Aquilo que a autora Sarah Blaffer Hrdy apresenta de uma forma bastante detalhada, quer com base na sua experiência pessoal, quer com base no seu conhecimento enquanto antropólogo e primatóloga, é algo que me parece natural. A evolução do papel do pai, e do que significa ser pai, ao longo dos tempos é algo que não me provoca qualquer surpresa, ainda que tenha sido muito interessante fazer o percurso com a autora.

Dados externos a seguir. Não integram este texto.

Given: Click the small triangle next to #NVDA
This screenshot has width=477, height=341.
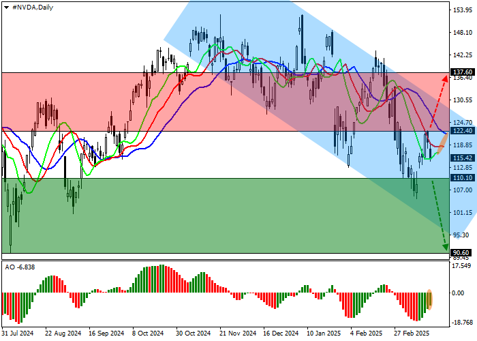Looking at the screenshot, I should (x=7, y=7).
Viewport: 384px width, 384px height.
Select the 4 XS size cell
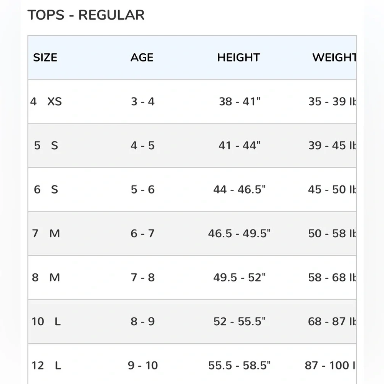pos(46,101)
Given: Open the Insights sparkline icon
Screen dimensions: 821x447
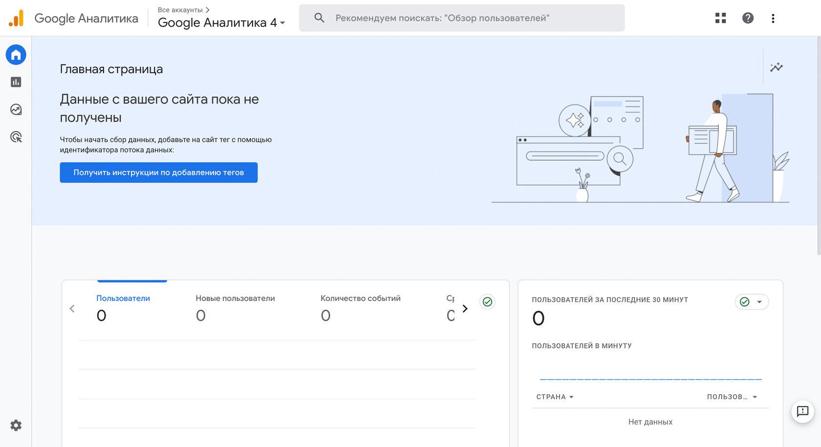Looking at the screenshot, I should pyautogui.click(x=776, y=67).
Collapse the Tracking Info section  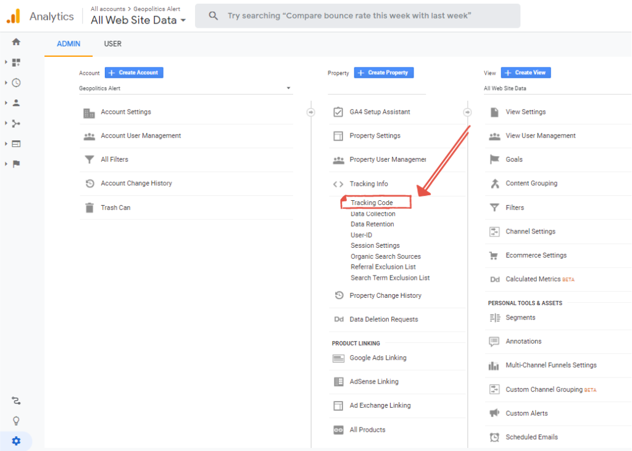coord(368,184)
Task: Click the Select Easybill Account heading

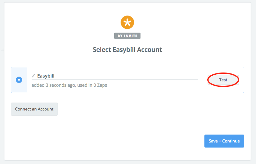Action: (127, 50)
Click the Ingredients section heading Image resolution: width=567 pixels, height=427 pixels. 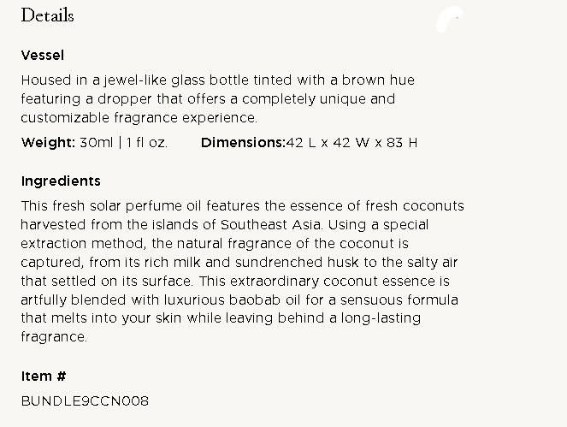[61, 181]
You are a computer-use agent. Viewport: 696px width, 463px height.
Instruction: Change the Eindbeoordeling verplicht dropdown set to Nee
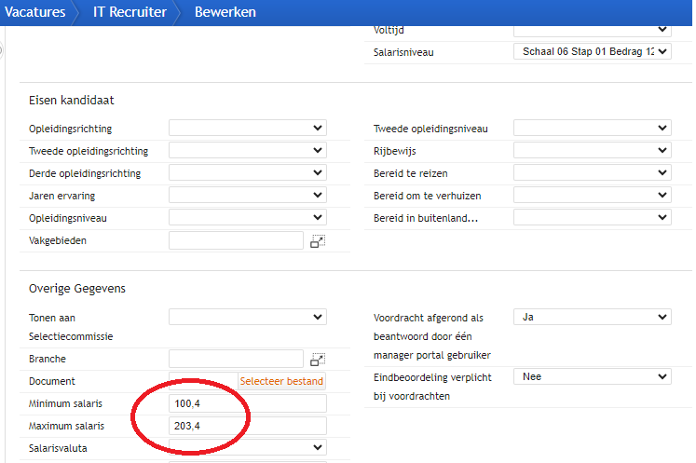(x=593, y=376)
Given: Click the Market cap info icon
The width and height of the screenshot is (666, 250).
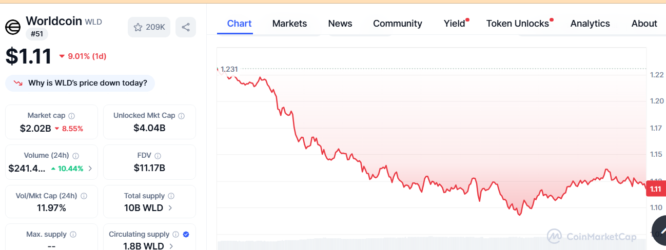Looking at the screenshot, I should pyautogui.click(x=72, y=116).
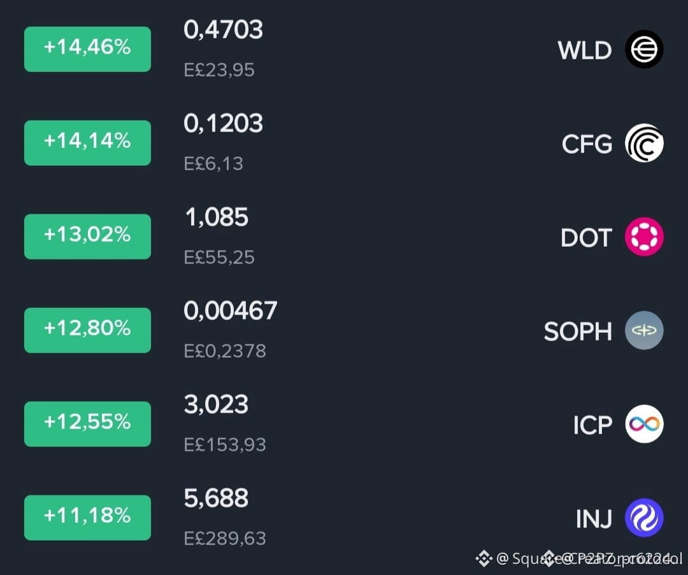Click the E£55,25 converted price
Screen dimensions: 688x575
219,257
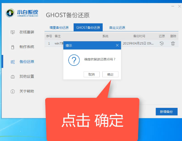Click the 关于帮助 info circle icon
The image size is (182, 141).
pyautogui.click(x=13, y=91)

O meu principal problema é com a realidade, não com o livro, é o momento onde ainda estamos e a ideia (real) de que o papel do pai ainda tem um longo caminho a percorrer. Em pleno século XXI é uma ideia que me choca, como se existisse um universo que continua a ser apenas da mãe e que o pai não pode, ou não quer, fazer parte. Não me revejo minimamente nessa ideia e, honestamente não percebo o porquê de ainda não termos evoluído nesse ponto.
Reforço que é um livro muito interessante, bem estruturado, que apenas não pode dizer mais porque a realidade ainda não permite. O tempo do pais tem de ser maior, e eles devem fazer por isso. Recomendo.